Start of Record set

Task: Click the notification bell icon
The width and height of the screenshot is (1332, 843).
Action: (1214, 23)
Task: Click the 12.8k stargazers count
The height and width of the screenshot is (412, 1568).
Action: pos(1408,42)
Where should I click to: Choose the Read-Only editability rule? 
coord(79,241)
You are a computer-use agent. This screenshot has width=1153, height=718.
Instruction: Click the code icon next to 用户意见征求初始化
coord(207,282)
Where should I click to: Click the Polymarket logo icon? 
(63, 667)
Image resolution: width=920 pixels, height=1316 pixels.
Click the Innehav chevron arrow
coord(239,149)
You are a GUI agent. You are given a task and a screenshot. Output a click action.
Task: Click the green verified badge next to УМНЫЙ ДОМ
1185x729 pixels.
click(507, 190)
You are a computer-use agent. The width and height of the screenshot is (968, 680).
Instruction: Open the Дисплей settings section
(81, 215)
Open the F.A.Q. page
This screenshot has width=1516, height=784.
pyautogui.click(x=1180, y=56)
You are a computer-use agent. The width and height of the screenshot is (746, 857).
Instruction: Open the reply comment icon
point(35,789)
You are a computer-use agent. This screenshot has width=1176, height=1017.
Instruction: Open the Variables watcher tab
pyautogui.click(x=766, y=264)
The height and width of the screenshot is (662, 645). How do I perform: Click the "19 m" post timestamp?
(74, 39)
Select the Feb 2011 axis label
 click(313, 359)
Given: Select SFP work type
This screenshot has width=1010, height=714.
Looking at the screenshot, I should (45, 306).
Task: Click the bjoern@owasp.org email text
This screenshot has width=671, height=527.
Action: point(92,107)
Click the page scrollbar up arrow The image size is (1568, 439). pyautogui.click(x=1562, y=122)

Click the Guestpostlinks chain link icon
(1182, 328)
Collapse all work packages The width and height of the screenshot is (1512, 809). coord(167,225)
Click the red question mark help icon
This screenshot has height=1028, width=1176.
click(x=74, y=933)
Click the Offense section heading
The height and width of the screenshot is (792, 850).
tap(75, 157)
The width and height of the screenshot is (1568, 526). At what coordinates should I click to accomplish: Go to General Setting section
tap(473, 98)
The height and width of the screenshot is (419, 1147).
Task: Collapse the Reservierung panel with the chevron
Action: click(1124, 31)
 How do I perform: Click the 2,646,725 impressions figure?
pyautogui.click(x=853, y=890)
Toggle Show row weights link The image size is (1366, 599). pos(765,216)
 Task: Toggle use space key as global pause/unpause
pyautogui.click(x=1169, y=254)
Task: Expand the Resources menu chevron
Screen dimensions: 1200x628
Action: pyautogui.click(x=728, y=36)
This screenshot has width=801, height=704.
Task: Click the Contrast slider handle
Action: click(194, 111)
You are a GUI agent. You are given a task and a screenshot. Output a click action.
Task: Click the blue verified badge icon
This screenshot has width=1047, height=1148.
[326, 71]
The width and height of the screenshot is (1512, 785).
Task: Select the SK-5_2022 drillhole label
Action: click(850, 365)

End of Record set

» **Written exercise**
Please reproduce the records above without any changes, starting at the line that contains "Given: Select SFP work type" and ending at the line that contains "Click the page".

» **Complete output**
Given: Select SFP work type
This screenshot has width=1010, height=714.
Looking at the screenshot, I should (45, 306).
Task: Click the bjoern@owasp.org email text
This screenshot has width=671, height=527.
Action: point(92,107)
Click the page scrollbar up arrow The image size is (1568, 439). pyautogui.click(x=1562, y=122)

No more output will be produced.